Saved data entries
-=-=-=-=-

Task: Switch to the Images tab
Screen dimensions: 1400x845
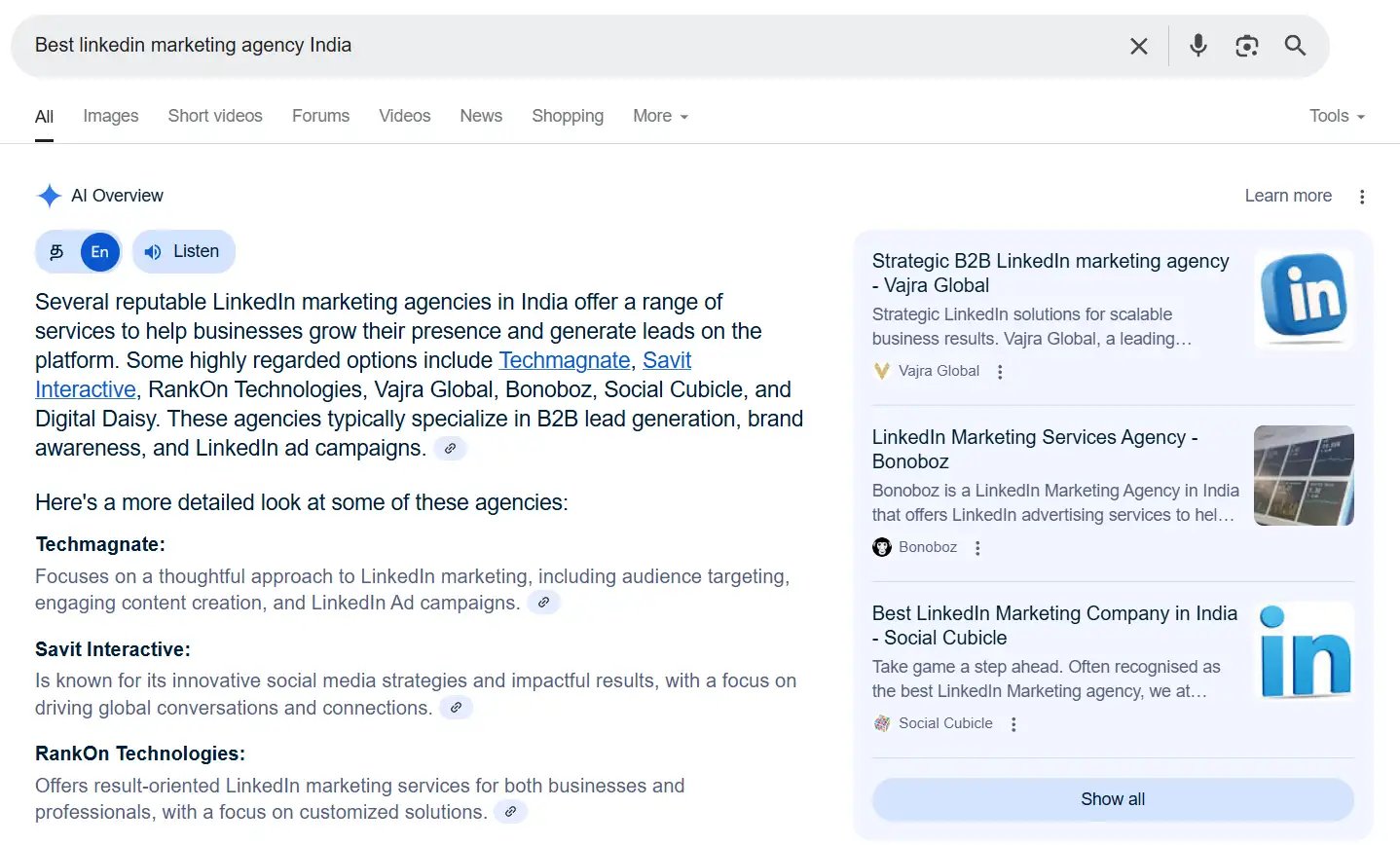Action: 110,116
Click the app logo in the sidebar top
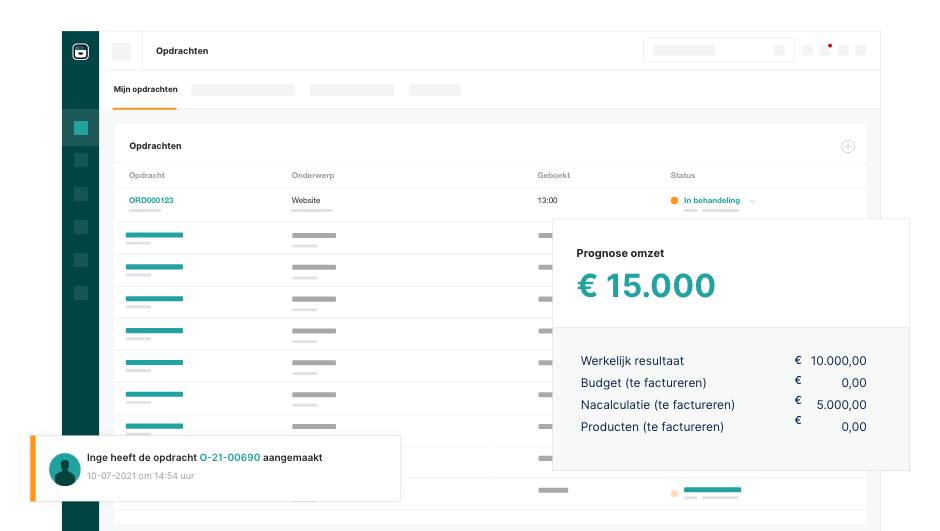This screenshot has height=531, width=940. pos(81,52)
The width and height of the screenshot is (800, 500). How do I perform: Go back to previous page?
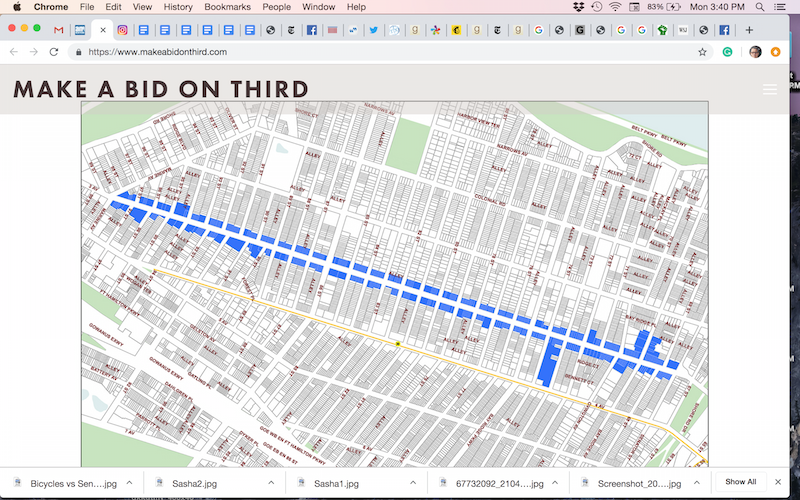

-=-=-=-=-

* _Work required_
Only the lines from the one containing "Screen dimensions: 1400x845" through the last line of the entries belong in the answer, given again exactly. Images stay out.

* _Task output_
Screen dimensions: 1400x845
Action: 110,116
Click the app logo in the sidebar top
This screenshot has height=531, width=940. pos(81,52)
The width and height of the screenshot is (800, 500). How do I perform: Go back to previous page?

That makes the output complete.